§ **What is required**
Each entry should be duplicated exactly, with no line missing.

§ **Material shown**
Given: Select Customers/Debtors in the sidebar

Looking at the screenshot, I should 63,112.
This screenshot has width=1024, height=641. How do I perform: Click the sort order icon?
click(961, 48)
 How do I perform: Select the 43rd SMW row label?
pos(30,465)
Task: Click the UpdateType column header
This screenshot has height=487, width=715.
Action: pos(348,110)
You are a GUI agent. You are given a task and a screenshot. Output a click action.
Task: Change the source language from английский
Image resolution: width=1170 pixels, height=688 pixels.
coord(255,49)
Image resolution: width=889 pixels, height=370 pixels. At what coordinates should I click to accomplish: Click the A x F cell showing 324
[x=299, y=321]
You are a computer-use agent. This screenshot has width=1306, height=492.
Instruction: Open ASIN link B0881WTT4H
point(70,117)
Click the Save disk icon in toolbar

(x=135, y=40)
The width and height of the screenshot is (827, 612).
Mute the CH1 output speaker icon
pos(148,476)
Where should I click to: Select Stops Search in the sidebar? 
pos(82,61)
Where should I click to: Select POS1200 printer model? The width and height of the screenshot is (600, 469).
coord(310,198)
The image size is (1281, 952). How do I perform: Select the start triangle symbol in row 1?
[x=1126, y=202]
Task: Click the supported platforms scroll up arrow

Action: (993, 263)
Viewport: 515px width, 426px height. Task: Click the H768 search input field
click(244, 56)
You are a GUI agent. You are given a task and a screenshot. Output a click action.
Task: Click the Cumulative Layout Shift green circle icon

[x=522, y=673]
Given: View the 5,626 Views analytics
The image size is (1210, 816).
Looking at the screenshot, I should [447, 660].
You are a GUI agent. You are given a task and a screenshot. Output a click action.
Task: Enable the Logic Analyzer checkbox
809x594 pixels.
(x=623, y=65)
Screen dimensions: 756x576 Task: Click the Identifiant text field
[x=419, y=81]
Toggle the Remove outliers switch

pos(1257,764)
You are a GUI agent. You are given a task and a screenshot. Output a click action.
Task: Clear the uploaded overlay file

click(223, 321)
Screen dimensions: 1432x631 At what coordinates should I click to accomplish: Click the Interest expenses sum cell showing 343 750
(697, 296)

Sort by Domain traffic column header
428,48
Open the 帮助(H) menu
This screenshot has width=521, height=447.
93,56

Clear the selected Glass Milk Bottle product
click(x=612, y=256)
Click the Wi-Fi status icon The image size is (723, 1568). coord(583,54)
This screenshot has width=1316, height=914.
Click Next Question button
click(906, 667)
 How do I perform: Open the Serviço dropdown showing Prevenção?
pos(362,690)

§ **Output**
Given: Select Customers/Debtors in the sidebar

Looking at the screenshot, I should 63,112.
This screenshot has width=1024, height=641. How do I perform: Click the sort order icon?
click(961, 48)
 How do I perform: Select the 43rd SMW row label?
pos(30,465)
Task: Click the UpdateType column header
This screenshot has height=487, width=715.
Action: pos(348,110)
You are a GUI agent. You are given a task and a screenshot. Output a click action.
Task: Change the source language from английский
Image resolution: width=1170 pixels, height=688 pixels.
coord(255,49)
Image resolution: width=889 pixels, height=370 pixels. At what coordinates should I click to accomplish: Click the A x F cell showing 324
[x=299, y=321]
You are a computer-use agent. This screenshot has width=1306, height=492.
Instruction: Open ASIN link B0881WTT4H
point(70,117)
Click the Save disk icon in toolbar

(x=135, y=40)
The width and height of the screenshot is (827, 612).
Mute the CH1 output speaker icon
pos(148,476)
Where should I click to: Select Stops Search in the sidebar? 
pos(82,61)
Where should I click to: Select POS1200 printer model? The width and height of the screenshot is (600, 469).
coord(310,198)
The image size is (1281, 952). How do I perform: Select the start triangle symbol in row 1?
[x=1126, y=202]
Task: Click the supported platforms scroll up arrow

Action: (993, 263)
Viewport: 515px width, 426px height. Task: Click the H768 search input field
click(244, 56)
You are a GUI agent. You are given a task and a screenshot. Output a click action.
Task: Click the Cumulative Layout Shift green circle icon

[x=522, y=673]
Given: View the 5,626 Views analytics
The image size is (1210, 816).
Looking at the screenshot, I should [447, 660].
You are a GUI agent. You are given a task and a screenshot. Output a click action.
Task: Enable the Logic Analyzer checkbox
809x594 pixels.
(x=623, y=65)
Screen dimensions: 756x576 Task: Click the Identifiant text field
[x=419, y=81]
Toggle the Remove outliers switch

pos(1257,764)
You are a GUI agent. You are given a task and a screenshot. Output a click action.
Task: Clear the uploaded overlay file

click(223, 321)
Screen dimensions: 1432x631 At what coordinates should I click to accomplish: Click the Interest expenses sum cell showing 343 750
(697, 296)

Sort by Domain traffic column header
428,48
Open the 帮助(H) menu
This screenshot has width=521, height=447.
93,56

Clear the selected Glass Milk Bottle product
click(x=612, y=256)
Click the Wi-Fi status icon The image size is (723, 1568). coord(583,54)
This screenshot has width=1316, height=914.
Click Next Question button
click(906, 667)
 How do I perform: Open the Serviço dropdown showing Prevenção?
pos(362,690)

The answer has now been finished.